South Africa National Parks
Sanparks.org/webcams
For further real-time glimpses of South African wildlife, head to the website of South Africa National Parks, with live streams from Addo Elephant National Park, Kgalagadi Transfrontier Park and Kruger National Park.

INTERACTIVE PANORAMAS
Interactive 360° photographs offer some magnificent views of the African landscape and allow you to click your way around and virtually “explore” a wide variety of locations across the continent.

vEcotourism
vecotourism.org
Virtual Ecotourism hosts a wide selection of interactive on-line tours of wildlife and conservation hotspots worldwide, using a mix of immersive 360-degree photographs with embedded videos and voiceover commentary from expert guides. Led by Ian Redmond, former research assistant to the legendary Dian Fossey, the 16 African v-tours range from visits to Stanley’s Baobab in Boma through to the Lola Yo Bonobos sanctuary near Kinshasa and the summit of Mount Kilimanjaro. Best of all are the collection of tours in the spectacular mountain gorilla habitats of northern Rwanda, including a memorable glimpse of the summit of Mount Sabinya, at the meeting point of Rwanda, Uganda and the DRC. Don a VR headset for maximum impact.

Google Street View
Google’s Street View offers much more than the name suggests, now boldly going to places far from any tarmac. All of South Africa’s national parks can now be visited virtually on Street View thanks to a team of 572 guides, rangers and volunteers who walked over 500 miles carrying 48-pound cameras to bring you images of the parts no vehicles can reach. Most of Kenya’s National Parks have also been captured on Street View, and you’ll also find coverage of remote tracks in some other parks around the continent.

It’s a bit tricky to find out exactly what’s out there, which is maybe part of the fun, as you never quite know what you’ll stumble upon next, but you’ll get a great sense of the terrain.
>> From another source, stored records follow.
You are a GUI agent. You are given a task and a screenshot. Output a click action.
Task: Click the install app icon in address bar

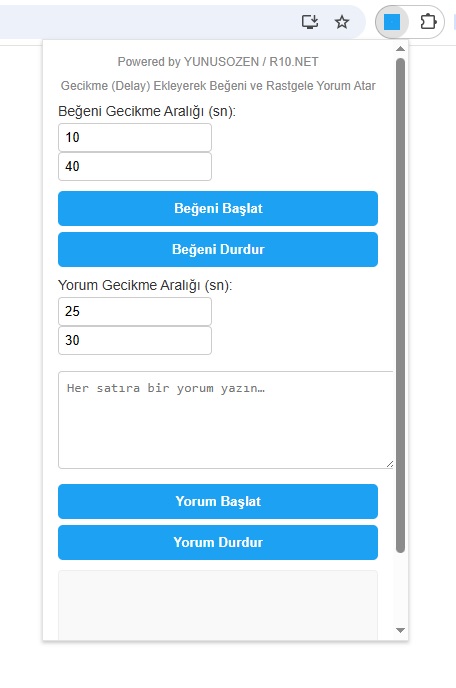[310, 22]
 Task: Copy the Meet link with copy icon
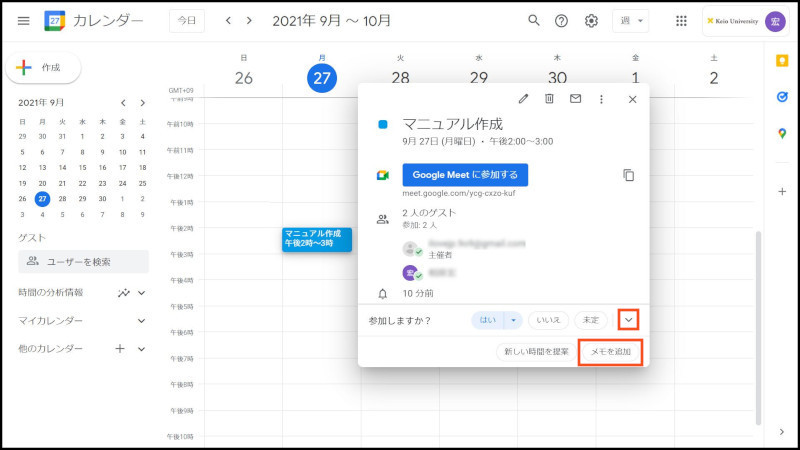pyautogui.click(x=628, y=175)
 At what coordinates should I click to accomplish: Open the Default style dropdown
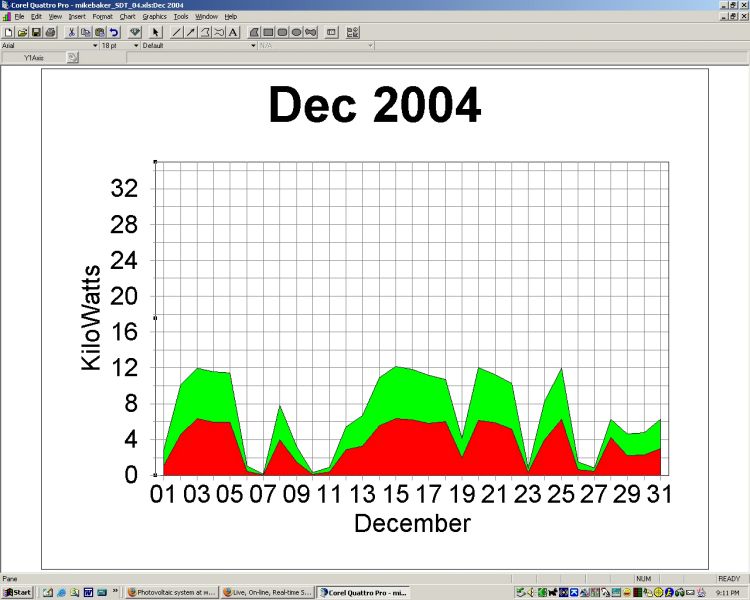click(x=253, y=45)
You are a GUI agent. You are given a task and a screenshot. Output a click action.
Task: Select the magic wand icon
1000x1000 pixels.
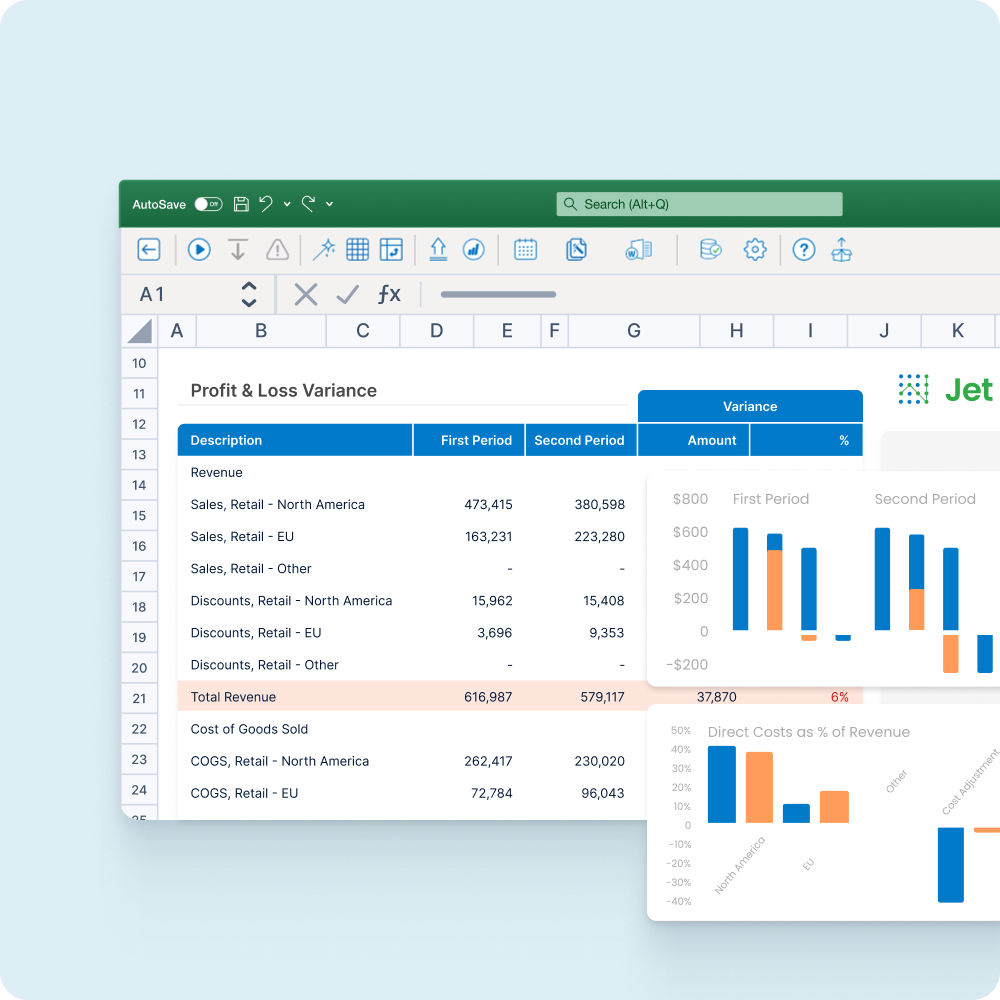324,250
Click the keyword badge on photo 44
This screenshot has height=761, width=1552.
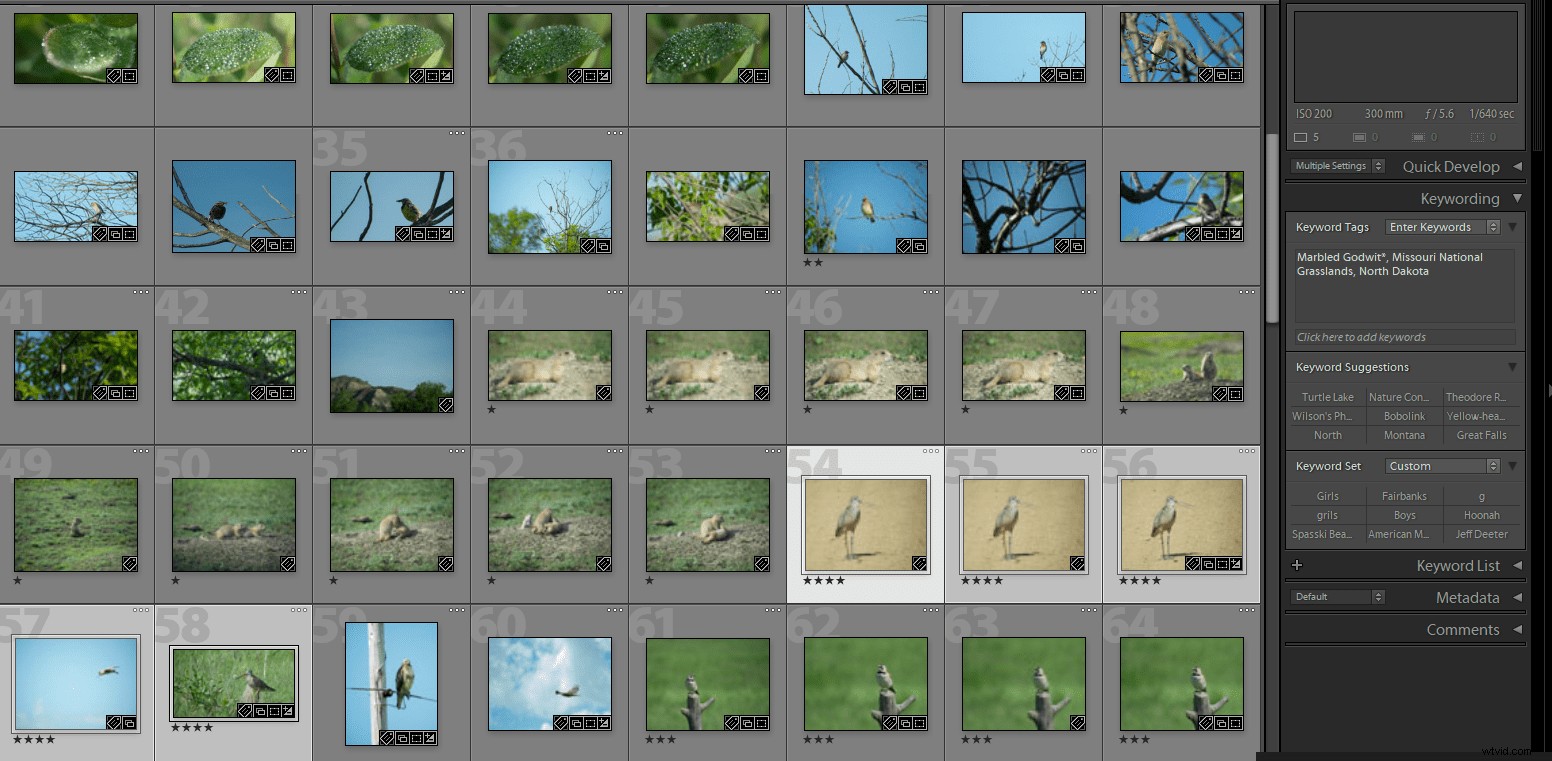tap(605, 393)
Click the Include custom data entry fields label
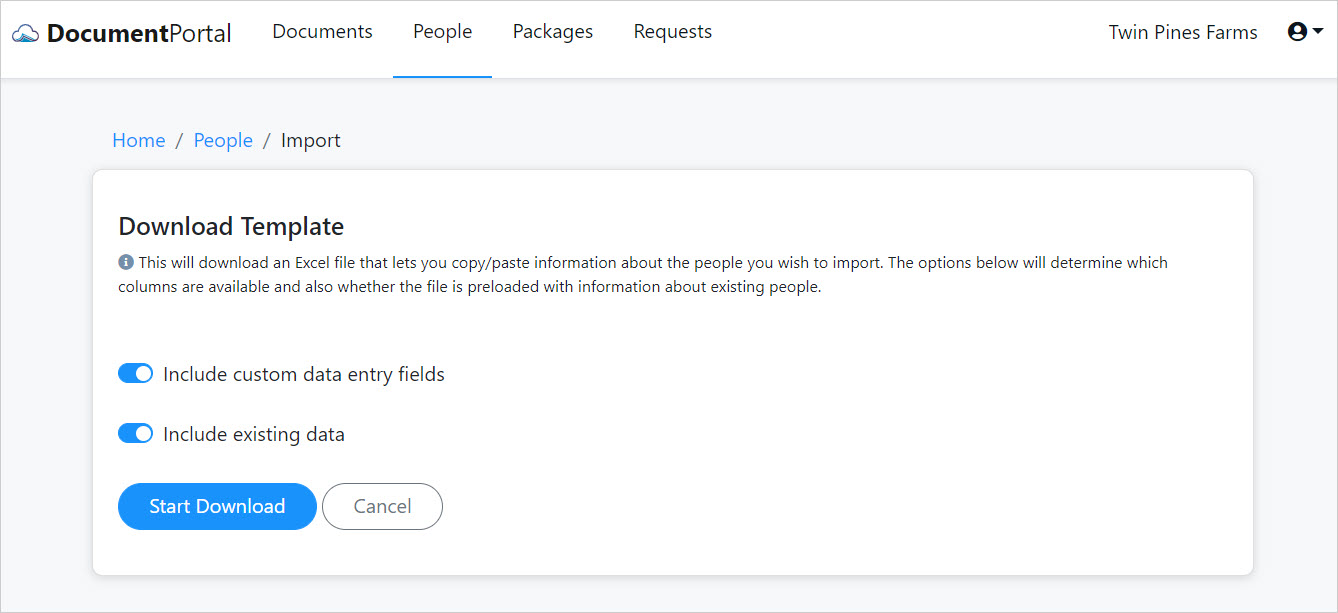 [301, 373]
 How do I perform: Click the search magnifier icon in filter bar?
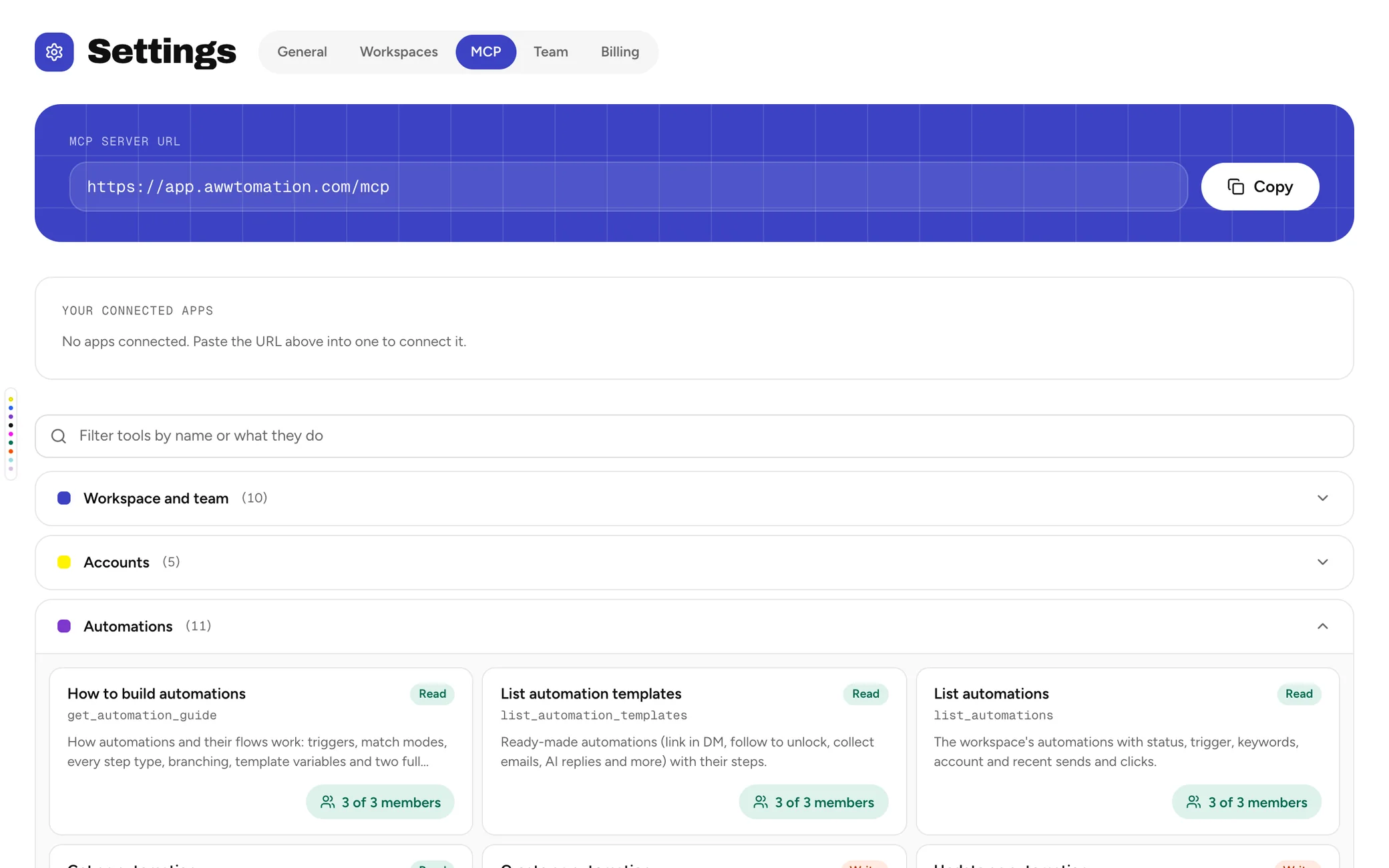point(59,436)
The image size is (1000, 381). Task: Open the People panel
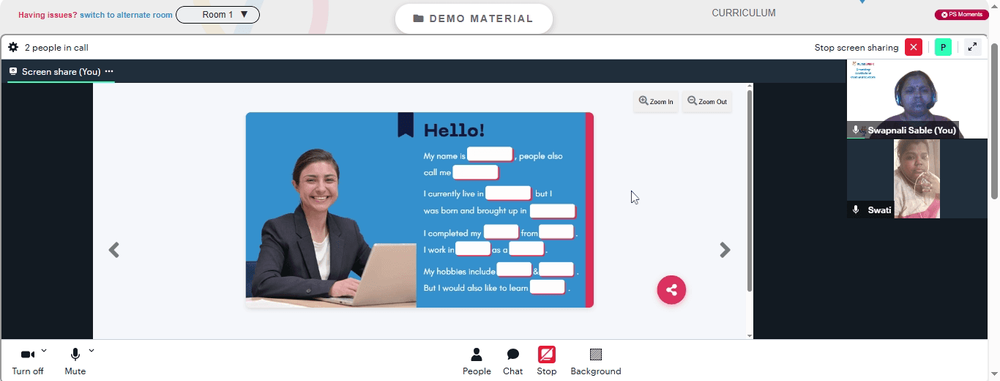pos(476,362)
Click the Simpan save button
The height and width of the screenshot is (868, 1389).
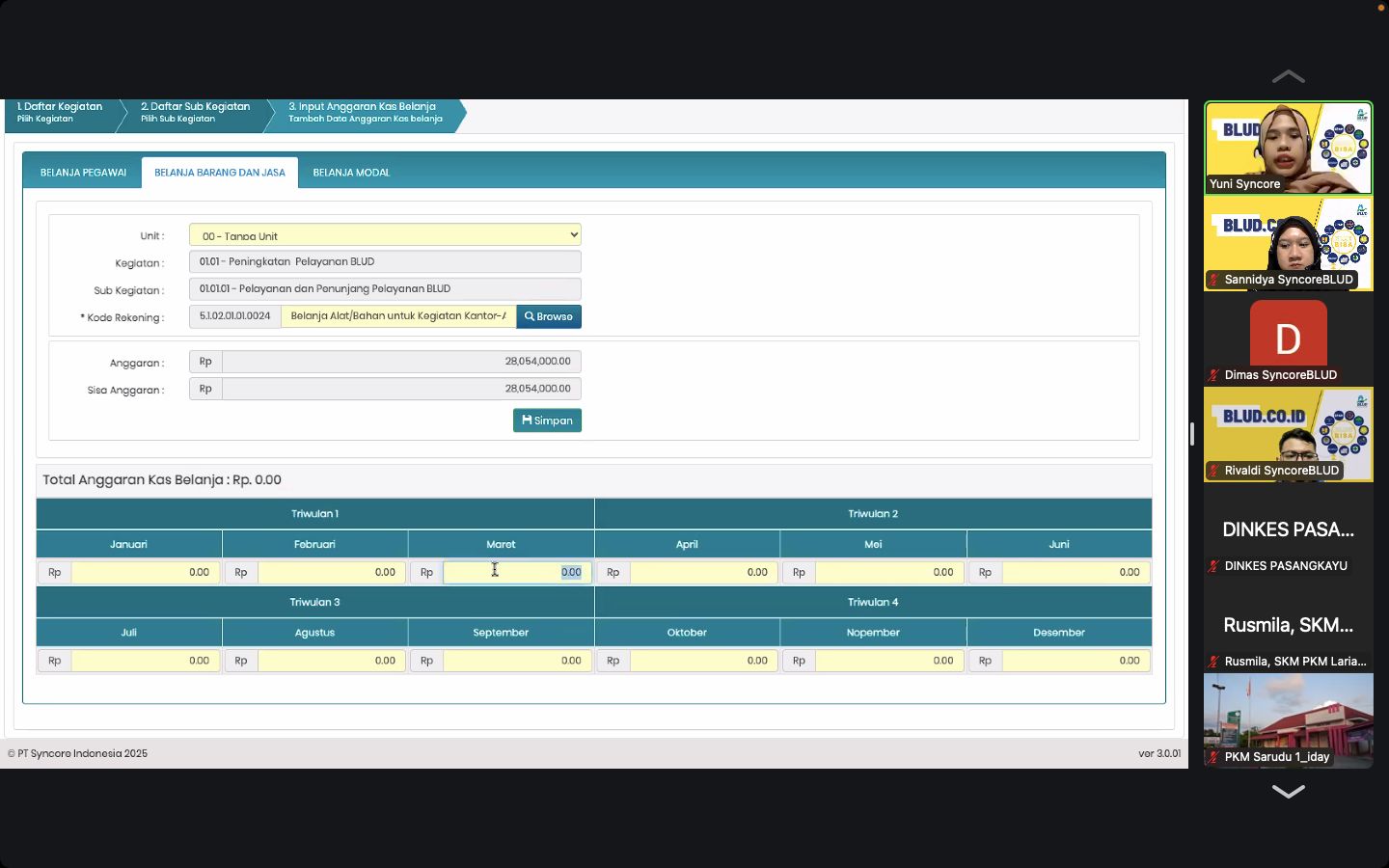pos(547,420)
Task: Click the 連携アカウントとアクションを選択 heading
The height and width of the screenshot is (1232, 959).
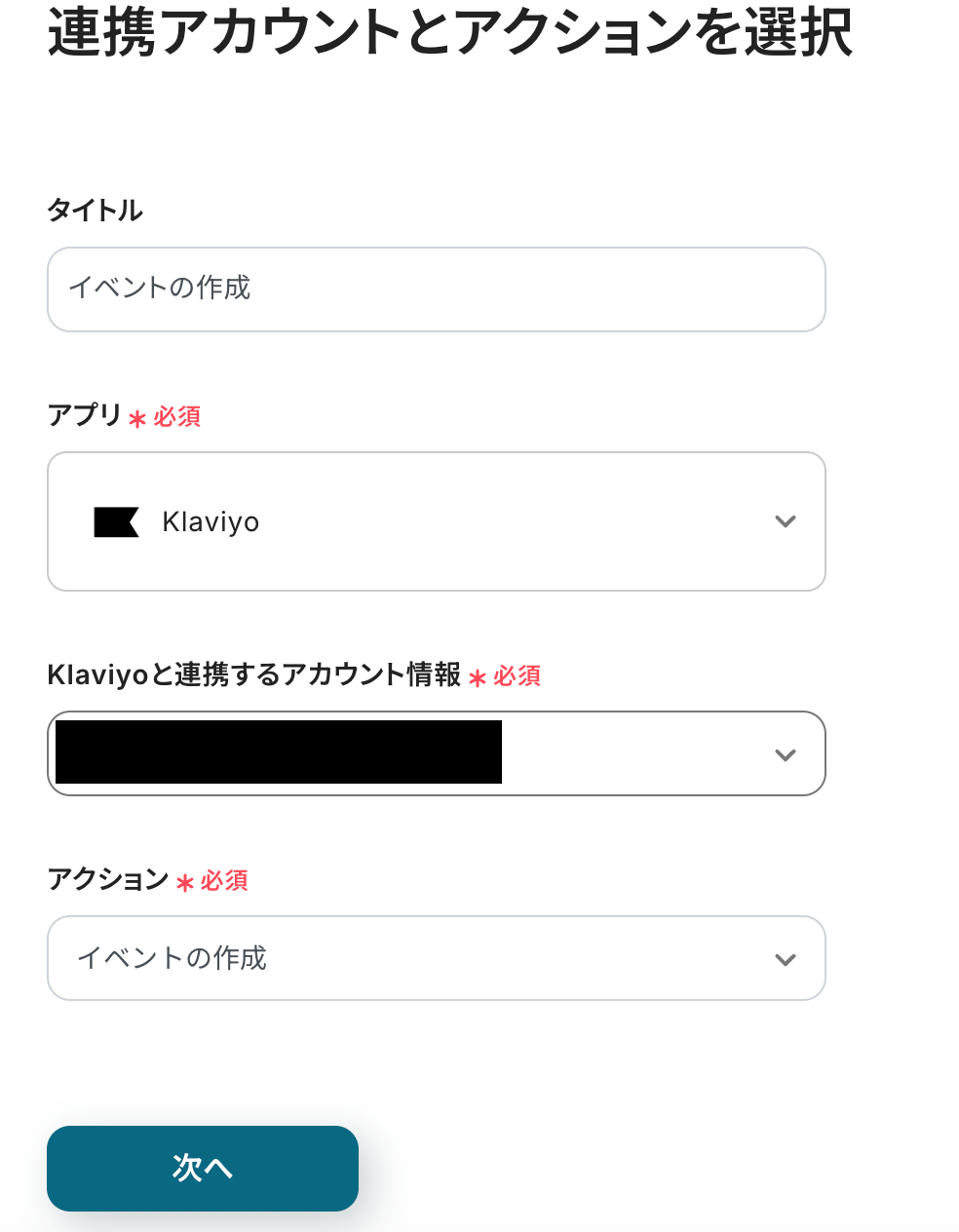Action: point(450,32)
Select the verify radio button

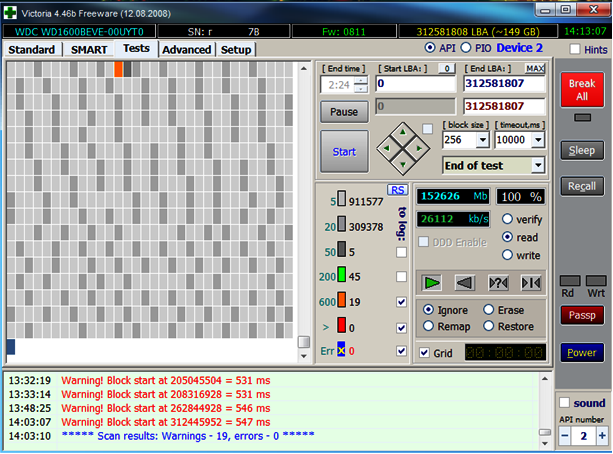508,219
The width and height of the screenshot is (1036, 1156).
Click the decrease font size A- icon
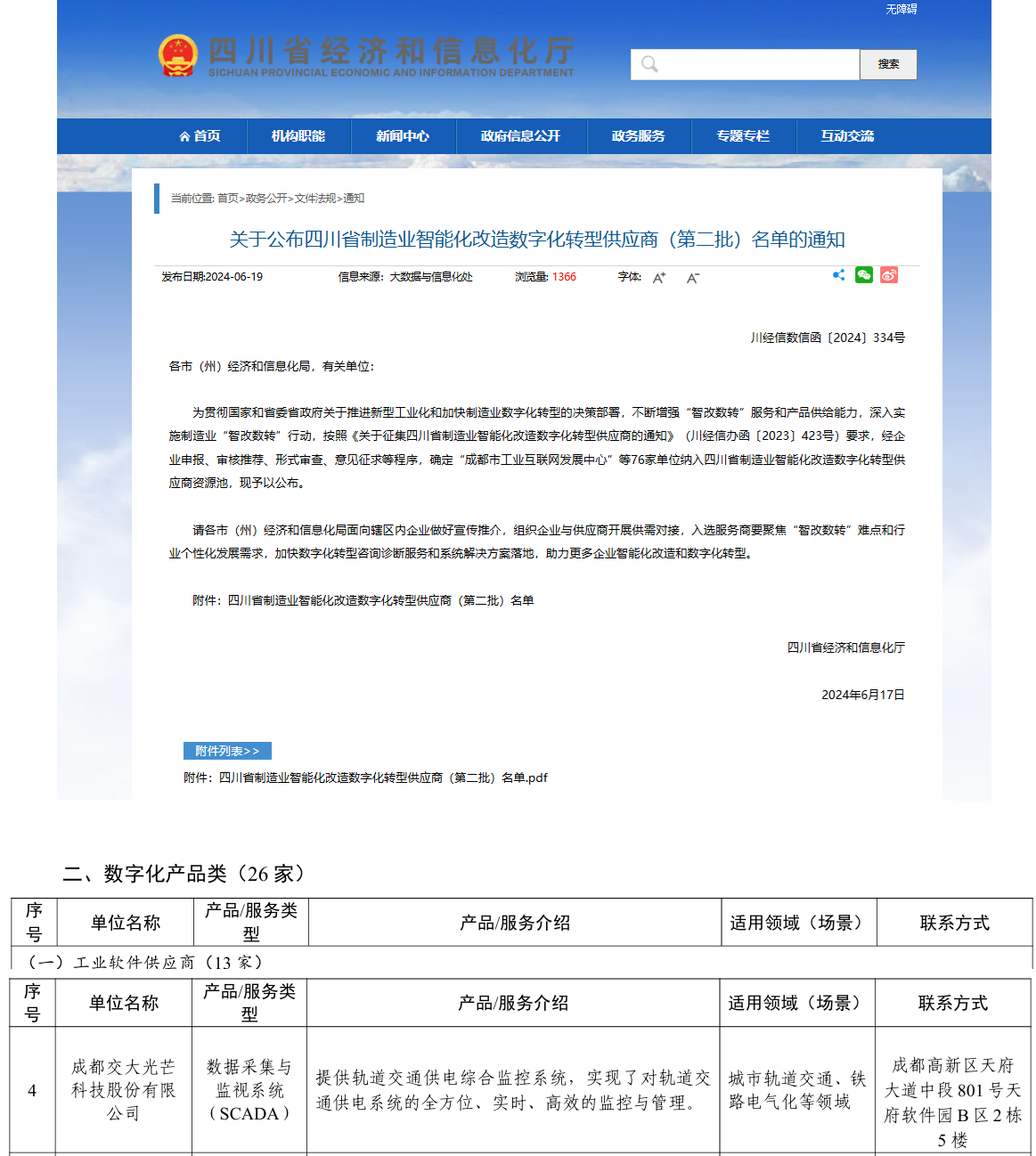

Just open Google Maps on your chosen location, drag the Pegman icon onto the map and then drop it on any of the blue lines which appear, transporting you miraculously into the heart of the African bush. So, if you’re thinking of visiting the Maasai Mara and want to see what it looks like, it’s now easily done!

360˚ walkthroughs
Alternatively, head over to 360imagefilm.com, created by Chris du Plessis, a major contributor to Street View’s African projects, where you’ll find a big selection of Street View drives, walks and 360° photos from seven countries across Eastern and Southern Africa.